Gandhi, while addressing supporters at a hotel here, said when his father and former prime minister Rajiv Gandhi wanted to install computers in his office to replace typewriters, the staff told him that they do not want computers.
"So, in Sam (Pitroda) and maybe my father's typical style, they said fine you can keep your typewriters. But, what we are going to do is to replace them with computers for one month. And after one month we will give you your typewriters back," Gandhi, who was in the US on a two-week tour, said.
After one month, Gandhi said, when his father gave the typewriters back, the staff started fighting for computers.
"Ideas take time to travel into India. But, when an idea is good, India understands it very quickly and uses it and shows the world how it can be used," Gandhi, 47, said.
Gandhi said when he was 12, his father told him that there was a presentation and asked him to attend it.
"I didn't know what presentation meant.

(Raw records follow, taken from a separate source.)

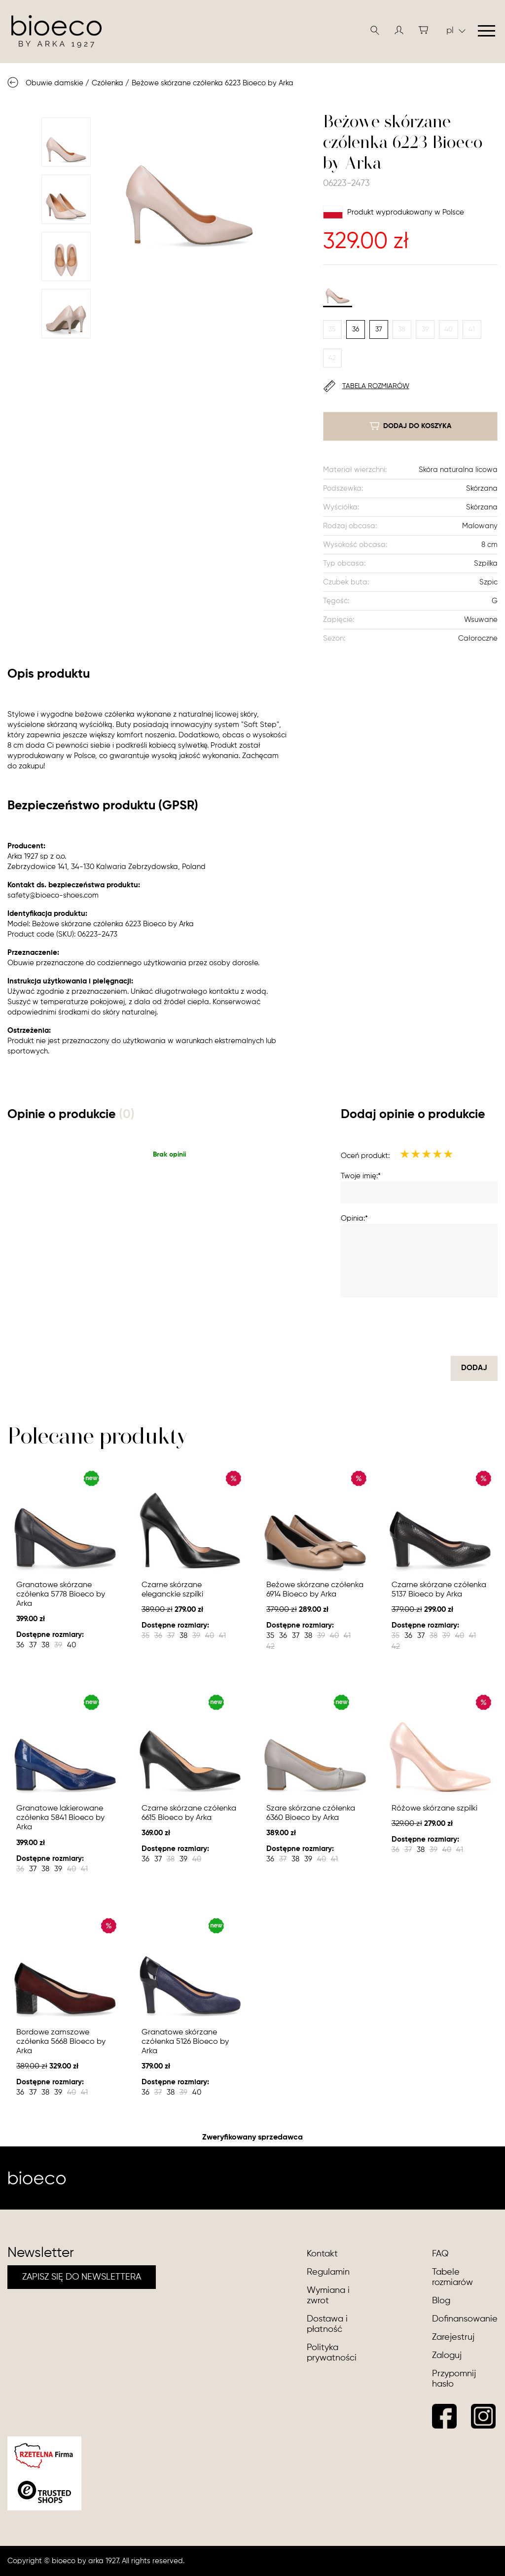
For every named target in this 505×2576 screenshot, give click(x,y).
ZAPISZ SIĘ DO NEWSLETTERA (81, 2277)
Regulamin (328, 2272)
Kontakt (322, 2253)
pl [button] (456, 30)
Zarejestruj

I thought I was going to get a present. Anyway, I went there and my sister and me were made to sit down in the back of the room quietly. And we sat there for six hours," he said.
"And Sam and my father discussed computers. I didn't quite understand what a computer was. Nobody actually in 1982, really understood what a computer was. To me it looked like a little box with a TV screen on it."
He said he did not like the presentation as it was difficult for him to understand what they were discussing.
A few years later, he said he can see the result of that presentation.